Pope: Against Turkey, Beside Armenia – ANALYSIS
As a matter of fact, the statement is the Catholic Church’s interference in Turkish-Armenian relations. Despite the Pope represents a religious authority, and the Catholic Church has a serious power worldwide, the closure of the Turkish-Armenian borders is a secular problem. From a logical point of view, the Vatican leader’s one-sided interference in this process is inadmissible and absurd (despite the history of Vatican is full of thousands of such absurd facts about the Pope playing a political role). So is the magnificent welcoming ceremony for the leader of a state and a church that have recognized the so-called Armenian “genocide”…
The question is not about the Pope calling for the solution to a secular problem; it’s about the call being biased. Turkey closed the border with Armenia not only because of the invasion of Azerbaijani lands, but also because of the claims about the so-called Armenian “genocide”. Such a statement by the Pope runs quite contrary to the position of Turkey, because the head of the Catholic Church in fact supports the “reality” of the Turks committing genocide against the Armenians back in 1915 and by demanding the opening of the border clearly shows he does not accept Turkey’s position.
Another biased approach is related with the church’s attitude toward the events of 1915. As a country recognizing "genocide", Vatican drew a thick line on the principle “not politicians, but historians must assess these events” and supported Armenia in this issue. The statement by Pope Francis doesn't reflect sincere notes. His attitude would then be considered sincere as he took the same attitude toward Khojaly genocide, Srebrenica genocide. At the same time, Pope's words can be perceived sincere if he discloses main reasons for the closure of borders, before calling on to open the Turkish-Armenian border.
Is Pope's request to open the border with Armenia a means of putting pressure on Turkey? In fact, it is not, because Pope Francis is the representative of Argentina where the Armenian lobby has the most powerful position and head of the Vatican – that recognized so-called "Armenian genocide". Therefore, it would be more interesting if Pope didn’t touch on the issue of borders with Armenia. His statement “open the Turkish-Armenian borders" was expected, but the interesting part of the process is Ankara's attitude regarding this statement.
This attitude will reveal the true position of Turkey on issue of opening the border with Armenia. Ankara can react to this statement in three ways:
a) Tough stance – Turkey can officially re-announce the reasons for the closure of the border with Armenia and conditions for its opening, accuse Vatican of taking a biased position in this process.

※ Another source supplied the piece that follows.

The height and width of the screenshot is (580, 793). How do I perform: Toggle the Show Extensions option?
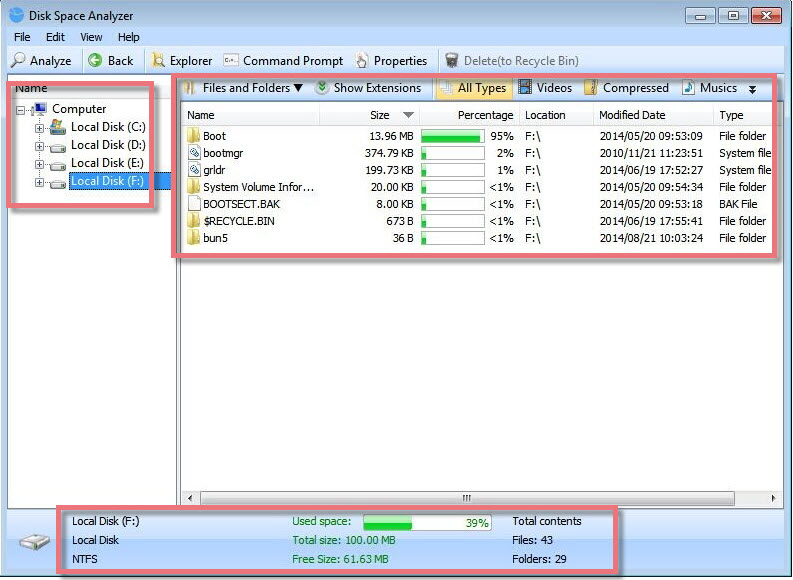tap(322, 88)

b) Soft position – Turkey can announce that it is ready for the opening of border with Armenia, it has taken necessary steps in this regard, but they failed and hint at possible activities to be carried out for normalization of the relations with Armenia.
c) Indirect position – Ankara does not react to the Pope's statement. Instead, it can form public opinion like “There is serious pressure on Turkey” and by taking advantage of media try to justify the necessity of easing relations with Armenia on the eve of the 100-year anniversary of the so-called “Armenian Genocide”.
The demonstration of a tough stance is possible in the case that Turkey takes into account not only its own interests, but also the interests of Azerbaijan, its strategic ally. However, Turkey’s policy toward Armenia shows that a tough stance will not be taken regarding Pope's statement.
Soft position must mean for the Catholic Church, Armenia, Azerbaijan and domestic public opinion. If Ankara takes this position it will have the opportunity to maneuver between all parties (to please all).
The demonstration of an indirect position will show that Ankara is ready for major changes in the policy toward Armenia. From this perspective, after the Pope's statement, it is necessary to follow and monitor the position of media.